If I bring the zip file over to the Stuffit expander Alias the icon goes dark has expected and when I let go it unpack it but not how Maczip would, so I'm trying to see what I'm not doing correctly
Don't use Stuffit to extract zips, it isn't the best at it.

I'd suggest redownloading maczip. Grab a copy here.

The big thing with Mac files is not to move them via non-macs uncompressed, so don't open the file until it is on a Mac, and don't move it via a PC or PC formatted disk (or PC style network) once you expand it.

PCs don't understand the structure of Mac files and strip out important data. Using file formats like hqx protects the contents.
 

Timtheloon

Active member
I wasn't using stuffit to do the extraction I was just giving an example of what the Maczip isn't doing when I drag the zip file over to it to explain the difference I'm seeing.
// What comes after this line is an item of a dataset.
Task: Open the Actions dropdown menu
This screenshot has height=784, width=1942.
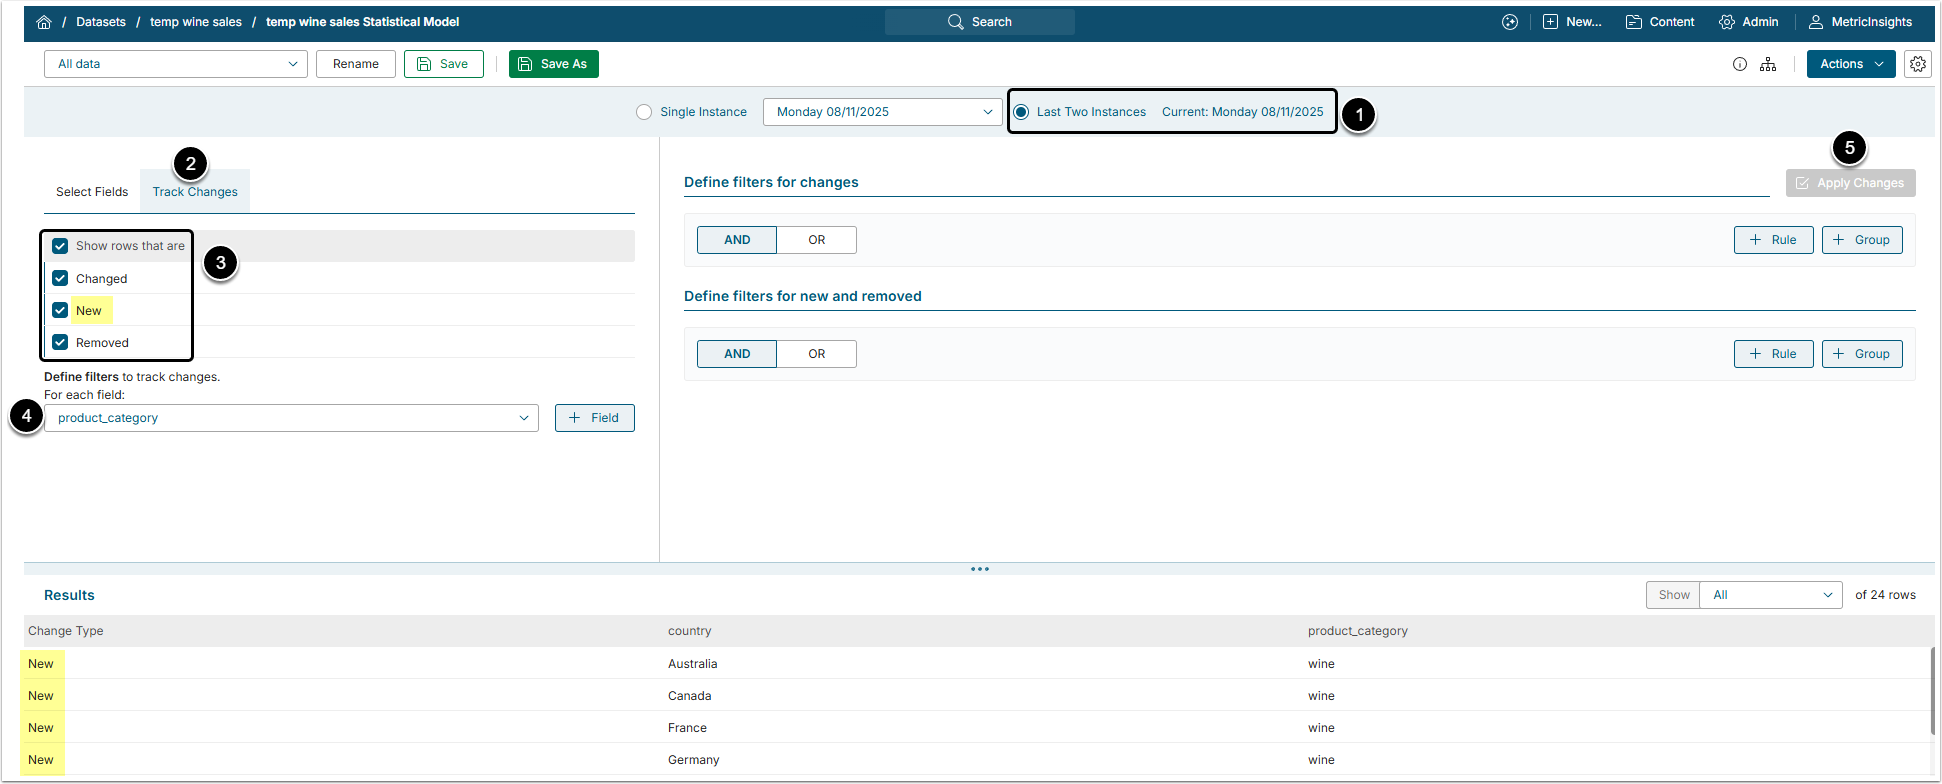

What's frustrating is I'm sure it just worked on my 5400 mobo Maczip that is not this patch.

I'm setting up my network card to get the files over and see how I get on I'll give you all an update later

Thanks @Phipli for you assistance here very much appreciated 👍
 

Timtheloon

Active member
Found out what my issue was I now tried an older version of stuffit expander 4.0.2 and it unpacked Maczip correctly and it would let the drag and drop function work woohoo.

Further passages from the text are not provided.